B2B Fraudsters Find New Twists In Old Scam Favorites

Fraud

Fraud never sleeps, and the corporate finance department cannot afford to stay behind on the ever-changing strategies of fraudsters. This week’s B2B Fraud Tracker looks at the latest cases and allegations of fraud, which show rising sophistication in fraudsters’ tactics: internal bad actors are no longer acting alone, BEC scams are no longer reliant on chance and financial institutions face a growing trend in loan fraud.

Mixing Internal and Internal Fraud

New scrutiny has hit a Pennsylvania public transport authority, SEPTA, with sources telling The Philadelphia Inquirer that allegations of fraud have led to involvement by the Federal Bureau of Investigation. An FBI inquiry into the allegations is centered upon claims of fraudulent spend within SEPTA and misuse of the authority’s procurement cards — a common source of internal fraud for both private and public entities.

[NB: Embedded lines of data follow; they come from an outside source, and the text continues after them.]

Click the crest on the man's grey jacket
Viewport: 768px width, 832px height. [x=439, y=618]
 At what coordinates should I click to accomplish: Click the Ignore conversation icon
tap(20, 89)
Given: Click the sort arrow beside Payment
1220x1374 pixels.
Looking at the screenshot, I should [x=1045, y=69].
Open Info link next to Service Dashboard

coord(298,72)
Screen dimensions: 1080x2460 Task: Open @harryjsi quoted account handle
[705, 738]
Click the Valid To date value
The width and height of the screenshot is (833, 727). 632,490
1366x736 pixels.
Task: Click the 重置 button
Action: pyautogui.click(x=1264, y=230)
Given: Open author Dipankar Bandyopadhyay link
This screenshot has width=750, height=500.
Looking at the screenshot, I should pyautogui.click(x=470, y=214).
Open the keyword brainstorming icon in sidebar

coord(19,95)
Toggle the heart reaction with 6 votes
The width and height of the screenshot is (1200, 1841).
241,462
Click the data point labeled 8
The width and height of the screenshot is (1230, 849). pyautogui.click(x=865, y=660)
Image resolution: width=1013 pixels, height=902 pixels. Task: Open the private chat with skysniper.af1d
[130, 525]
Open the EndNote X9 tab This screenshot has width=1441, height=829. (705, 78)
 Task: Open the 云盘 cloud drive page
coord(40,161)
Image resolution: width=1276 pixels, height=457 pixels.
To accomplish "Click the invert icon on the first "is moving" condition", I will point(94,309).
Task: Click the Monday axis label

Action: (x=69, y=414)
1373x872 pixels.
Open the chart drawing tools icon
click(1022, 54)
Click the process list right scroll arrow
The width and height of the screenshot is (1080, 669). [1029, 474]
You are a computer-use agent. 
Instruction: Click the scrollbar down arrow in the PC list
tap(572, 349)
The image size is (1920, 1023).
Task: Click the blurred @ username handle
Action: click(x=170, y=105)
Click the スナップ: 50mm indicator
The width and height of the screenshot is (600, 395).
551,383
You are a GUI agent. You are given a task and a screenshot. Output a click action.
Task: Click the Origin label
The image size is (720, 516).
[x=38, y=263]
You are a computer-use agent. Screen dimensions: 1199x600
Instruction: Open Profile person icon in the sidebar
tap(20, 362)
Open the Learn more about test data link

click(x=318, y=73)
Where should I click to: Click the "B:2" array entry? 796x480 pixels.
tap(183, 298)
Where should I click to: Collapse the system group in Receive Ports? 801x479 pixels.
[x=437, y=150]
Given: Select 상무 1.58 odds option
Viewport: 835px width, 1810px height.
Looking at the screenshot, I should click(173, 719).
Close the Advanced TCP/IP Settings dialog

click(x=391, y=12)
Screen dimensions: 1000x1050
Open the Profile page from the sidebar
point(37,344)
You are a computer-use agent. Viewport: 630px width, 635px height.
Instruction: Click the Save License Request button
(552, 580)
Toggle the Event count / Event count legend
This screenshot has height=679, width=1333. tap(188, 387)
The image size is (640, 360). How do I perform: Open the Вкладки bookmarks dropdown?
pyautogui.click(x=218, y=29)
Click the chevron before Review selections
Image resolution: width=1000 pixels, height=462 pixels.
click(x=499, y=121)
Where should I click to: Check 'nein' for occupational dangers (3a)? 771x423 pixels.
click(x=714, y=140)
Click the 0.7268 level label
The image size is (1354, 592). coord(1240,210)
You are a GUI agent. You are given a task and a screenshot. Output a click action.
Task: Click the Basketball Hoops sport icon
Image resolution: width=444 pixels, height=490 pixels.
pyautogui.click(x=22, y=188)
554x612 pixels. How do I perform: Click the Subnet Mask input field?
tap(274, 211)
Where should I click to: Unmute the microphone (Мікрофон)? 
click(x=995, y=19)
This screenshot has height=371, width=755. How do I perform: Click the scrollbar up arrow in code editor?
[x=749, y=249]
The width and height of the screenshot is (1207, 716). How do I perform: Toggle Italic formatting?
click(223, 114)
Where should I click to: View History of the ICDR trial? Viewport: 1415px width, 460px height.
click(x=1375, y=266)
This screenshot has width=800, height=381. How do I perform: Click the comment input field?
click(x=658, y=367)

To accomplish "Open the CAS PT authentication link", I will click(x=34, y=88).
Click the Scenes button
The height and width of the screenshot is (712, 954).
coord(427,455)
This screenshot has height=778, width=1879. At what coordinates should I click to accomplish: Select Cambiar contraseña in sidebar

However, the case is also a unique instance of fraud stemming from both within an organization and from a third party.

According to reports, there are allegations that a handful of managers within SEPTA cooperated in a fraud scheme with one of SEPTA’s vendors, which is facing claims that it submitted false invoices along with legitimate bills. P-cards were used to settle those fraudulent invoices, the allegations say, and the money went to those managers and the third-party vendor.

The case is ongoing, reports noted, and sources told the publication that SEPTA is waiting for the FBI to finish its investigation before it decides what action to take.

A New Twist On the BEC Scam

Separately, researchers at Agari are warning of Silent Starling, the newest cybercriminal ring using a Vendor Email Compromise (VEC) scam to steal company cash from supply chains.

According to researchers, hackers infiltrate the email accounts of employees within a B2B supplier’s finance departments, including accounts receivable and procurement. After spying on email correspondents, those hackers then use that information to craft strategically-timed emails requesting an invoice payment — a sophisticated iteration of the Business Email Compromise (BEC) scam that is “particularly hard to spot,” Agari warned.

“Our visibility into Silent Starling’s operations has given us a direct and in-depth look at how the entire VEC attack chain unfolds,” said Agari Cyber Intelligence Division Head and Senior Director of Threat Research Crane Hassold in a statement. “VEC is the next evolution of business email compromise. These attacks will continue to increase in frequency over the next 12 to 18 months because the financial return for scammers is very significant.”

Pointing to FinCEN data, Agari warned that the average price tag of falling victim to a VEC scam is more than $125,000 — significantly more than the classic BEC scam that costs an average of $50,000.

Smaller Lenders Fall Victim

Financial institutions are no stranger to loan fraud, but a new report from LexisNexis warns fraudsters are increasingly moving from consumer loans to small business loans — and smaller institutions are paying the price.

In its 2019 Small and Mid-Sized Business Lending Fraud Study, LexisNexis Risk Solutions finds that the threat of small business loan fraud is on the rise, with fraudsters stealing or falsifying identities to obtain a small business loan, or applicants taking out a small business loan without intent to pay.

Researchers found that smaller banks and credit unions are disproportionately impacted by this trend, too: while large banks lose an estimated 2.9 percent of overall revenue to lending fraud, that figure jumps as high as 5.8 percent for small banks.

And as small business lending continues to move online, LexisNexis warned that financial institutions will continue to see this threat rise: cyberattacks that target new small business customer account creation have increased by 35 percent in the last six months, the report said.